▶ Yönerge a: Mehmet Akif Ersoy'un hayatını anlatan metinden "AHDE VEFA ( MEHMET" ifadesinden başlayıp "dersleri de vermiştir." ifadesi de dahil olmak üzere o kısmı hiç değiştirmeden alıntıla.

▶ Belge bölümü:
·····

AHDE VEFA ( MEHMET AKİF ERSOY)

İstiklâl Marşı’mızın da yazarı olan Mehmet Akif Ersoy 1873 yılında da İstanbul’da doğmuştur. Yine 27 Aralık 1936 yılında İstanbul’da vefat  etmiştir. Mehmet Akif Ersoy’un asıl adı Ragif’dir. Babası Mehmet Tahir  Efendi,annesi Emine Şerif Hanım’dır.

Mehmet Akif Ersoy ilk ve orta öğreniminden sonra Mülkiye Mektebine devam etti. Babasının vefatı ve evlerinin yanması üzerine Mülkiye Mektebini bırakıp birincilikle bitireceği Baytar  Mektebine kaydoldu. Öğrenimi boyunca Fransızca,Farsça ve Arapça ‘yı da öğrendi.

Göreve atıldıktan sonra Rumeli, Anadolu ve Arabistan’da  uzun yıllar baytarlık yaptı.Bu arada o zaman  ki Ziraat Mektebi’nde ve Darulfünun’da edebiyat  dersleri de vermiştir.

1893 yılında İsmet Hanımla evlenir. Üç kız iki erkek çocuğu olur.

O okurken de memuriyet hayatına başladıktan sonrada çeşitli yollarla bilgisini genişletmeye çalışmıştır. Şiir yazarak edebiyat sahnesinde de yerini almaya başlamıştır.

·····

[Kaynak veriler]

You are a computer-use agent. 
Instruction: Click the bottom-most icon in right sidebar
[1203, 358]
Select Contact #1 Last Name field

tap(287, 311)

·····

▶ Yönerge b: Yukarıdaki kayıtların bütün satırlarını hiçbir değişiklik yapmadan aynen yazdır.

▶ Görev yanıtı a:
AHDE VEFA ( MEHMET AKİF ERSOY)

İstiklâl Marşı’mızın da yazarı olan Mehmet Akif Ersoy 1873 yılında da İstanbul’da doğmuştur. Yine 27 Aralık 1936 yılında İstanbul’da vefat  etmiştir. Mehmet Akif Ersoy’un asıl adı Ragif’dir. Babası Mehmet Tahir  Efendi,annesi Emine Şerif Hanım’dır.

Mehmet Akif Ersoy ilk ve orta öğreniminden sonra Mülkiye Mektebine devam etti. Babasının vefatı ve evlerinin yanması üzerine Mülkiye Mektebini bırakıp birincilikle bitireceği Baytar  Mektebine kaydoldu. Öğrenimi boyunca Fransızca,Farsça ve Arapça ‘yı da öğrendi.

Göreve atıldıktan sonra Rumeli, Anadolu ve Arabistan’da  uzun yıllar baytarlık yaptı.Bu arada o zaman  ki Ziraat Mektebi’nde ve Darulfünun’da edebiyat  dersleri de vermiştir.

▶ Görev yanıtı b:
You are a computer-use agent. 
Instruction: Click the bottom-most icon in right sidebar
[1203, 358]
Select Contact #1 Last Name field

tap(287, 311)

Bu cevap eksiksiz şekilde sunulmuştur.